___ PROVIDED INFORMATION

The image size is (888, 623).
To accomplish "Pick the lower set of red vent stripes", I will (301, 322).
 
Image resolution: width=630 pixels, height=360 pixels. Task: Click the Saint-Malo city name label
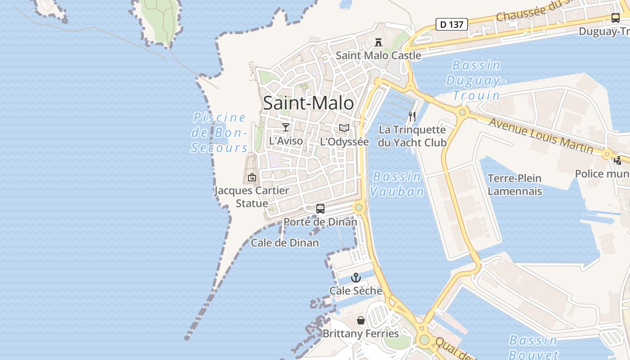[308, 103]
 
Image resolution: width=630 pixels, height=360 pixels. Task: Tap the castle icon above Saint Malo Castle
[378, 42]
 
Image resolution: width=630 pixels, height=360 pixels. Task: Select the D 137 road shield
[452, 24]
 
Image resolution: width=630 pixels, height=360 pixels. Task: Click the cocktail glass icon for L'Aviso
[285, 127]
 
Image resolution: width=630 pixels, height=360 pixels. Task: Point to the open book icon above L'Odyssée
[344, 128]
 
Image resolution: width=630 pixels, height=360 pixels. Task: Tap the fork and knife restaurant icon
[412, 117]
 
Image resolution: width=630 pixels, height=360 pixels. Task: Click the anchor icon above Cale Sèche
[356, 278]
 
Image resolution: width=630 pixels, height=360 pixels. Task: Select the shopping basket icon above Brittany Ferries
[360, 320]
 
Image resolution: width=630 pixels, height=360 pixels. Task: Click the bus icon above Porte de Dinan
[320, 209]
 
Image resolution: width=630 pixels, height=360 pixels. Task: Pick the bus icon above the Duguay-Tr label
[615, 18]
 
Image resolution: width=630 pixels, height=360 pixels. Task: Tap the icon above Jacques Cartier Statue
[252, 177]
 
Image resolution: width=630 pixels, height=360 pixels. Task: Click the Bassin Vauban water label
[397, 184]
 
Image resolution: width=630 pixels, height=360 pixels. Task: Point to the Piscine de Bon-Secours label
[220, 132]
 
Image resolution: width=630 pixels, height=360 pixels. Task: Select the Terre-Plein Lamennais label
[514, 184]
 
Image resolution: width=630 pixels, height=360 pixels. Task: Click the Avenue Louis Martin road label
[540, 135]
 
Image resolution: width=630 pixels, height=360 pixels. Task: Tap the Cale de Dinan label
[285, 243]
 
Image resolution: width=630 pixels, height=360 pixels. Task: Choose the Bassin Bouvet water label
[533, 347]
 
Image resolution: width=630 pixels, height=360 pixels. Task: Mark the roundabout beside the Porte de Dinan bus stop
[359, 207]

______

Please copy the rows again, requests included, from the line containing "Martin road label" up to and including the last row, and shift every coordinate in the answers by adding 35 to it.

Image resolution: width=630 pixels, height=360 pixels. Task: Click the Avenue Louis Martin road label
[575, 170]
 
Image resolution: width=630 pixels, height=360 pixels. Task: Tap the Cale de Dinan label
[320, 278]
 
Image resolution: width=630 pixels, height=360 pixels. Task: Choose the Bassin Bouvet water label
[568, 382]
 
Image resolution: width=630 pixels, height=360 pixels. Task: Mark the roundabout beside the Porte de Dinan bus stop
[394, 242]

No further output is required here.